1. Volunteering doesn’t have to cost an arm and a leg

Many employers value relevant work experience above qualifications and volunteering is a great way to get it. Not everyone has the money to spend three months volunteering in Fiji or Thailand, but many relevant volunteering opportunities can be found much closer to home and free of charge. If you are lucky you might even get paid! In 2014 I volunteered with seven different organizations in the UK, from a European eel monitoring project with ZSL to the cetacean themed event WhaleFest in Brighton. In doing so, I have made valuable contacts and the experience has really boosted my CV. I only wish I had started before graduating. If you are on the lookout for volunteer opportunities, is a good place to start

Amy presenting her research at the MBA Postgraduate Conference at Queen’s University Belfast in May 2015.
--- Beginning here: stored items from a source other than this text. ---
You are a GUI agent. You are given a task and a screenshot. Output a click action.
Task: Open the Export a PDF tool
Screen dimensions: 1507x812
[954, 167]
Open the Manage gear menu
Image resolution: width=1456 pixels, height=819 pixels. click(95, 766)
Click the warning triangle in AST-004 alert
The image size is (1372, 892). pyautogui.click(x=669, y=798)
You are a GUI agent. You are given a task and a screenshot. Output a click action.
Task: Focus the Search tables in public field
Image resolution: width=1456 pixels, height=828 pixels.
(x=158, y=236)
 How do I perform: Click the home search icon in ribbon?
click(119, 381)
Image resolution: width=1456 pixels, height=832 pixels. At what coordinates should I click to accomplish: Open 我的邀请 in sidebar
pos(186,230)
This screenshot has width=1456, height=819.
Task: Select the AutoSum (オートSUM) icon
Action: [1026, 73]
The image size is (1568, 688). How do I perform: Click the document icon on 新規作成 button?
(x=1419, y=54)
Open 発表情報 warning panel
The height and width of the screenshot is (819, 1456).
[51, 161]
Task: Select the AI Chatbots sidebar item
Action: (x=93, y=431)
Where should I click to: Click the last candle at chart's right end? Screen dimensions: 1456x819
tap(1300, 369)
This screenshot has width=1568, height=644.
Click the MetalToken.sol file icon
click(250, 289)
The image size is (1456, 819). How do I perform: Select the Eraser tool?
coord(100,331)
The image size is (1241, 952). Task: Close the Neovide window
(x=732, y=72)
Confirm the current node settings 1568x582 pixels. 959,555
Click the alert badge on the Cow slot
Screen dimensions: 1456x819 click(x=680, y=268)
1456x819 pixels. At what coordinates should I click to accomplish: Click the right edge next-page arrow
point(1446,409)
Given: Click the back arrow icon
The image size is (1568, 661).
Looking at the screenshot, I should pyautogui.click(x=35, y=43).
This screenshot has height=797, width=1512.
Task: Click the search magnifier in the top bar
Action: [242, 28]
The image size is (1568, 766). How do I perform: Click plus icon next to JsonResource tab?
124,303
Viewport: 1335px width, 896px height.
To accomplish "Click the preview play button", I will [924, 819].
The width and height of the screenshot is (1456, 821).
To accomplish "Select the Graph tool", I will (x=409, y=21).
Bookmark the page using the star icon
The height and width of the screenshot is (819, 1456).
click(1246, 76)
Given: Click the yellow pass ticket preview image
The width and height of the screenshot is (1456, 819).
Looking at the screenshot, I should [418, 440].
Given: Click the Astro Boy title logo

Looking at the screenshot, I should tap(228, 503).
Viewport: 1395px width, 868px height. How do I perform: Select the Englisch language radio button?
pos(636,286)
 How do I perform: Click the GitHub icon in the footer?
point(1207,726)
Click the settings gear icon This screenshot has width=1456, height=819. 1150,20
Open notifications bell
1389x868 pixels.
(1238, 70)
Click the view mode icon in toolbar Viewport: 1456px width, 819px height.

2. Network wherever you can

You have probably been lectured on the values of networking already, but it is worth taking seriously. Again, this is something I wish I had begun as an undergraduate. Marine biological conferences are fantastic places to mingle with established researchers and find out more about different branches of marine biology – many conferences also have dedicated workshops and activities for students. Be brave and seek out chances to meet people and network; these are likely to be the people reading your future job applications, and marine biologists are generally friendly bunch! Conferences are also great places to share your research, meet potential future collaborators and swap ideas for projects.

3. Don’t specialize too early

Your passion may be for marine mammals or even extremophilic microbes, but it is a good idea to keep your interests broad while you can. If you choose to enter academia as a career, your research interests will inevitably narrow. For this reason, using your undergraduate degree and free time to learn about fields of marine biology you might not have come across before is a good idea. Versatility is also desirable when job-hunting. I hope these tips will prove useful. The most important thing to remember is to be persistent and remain enthusiastic in your quest to break into marine biology.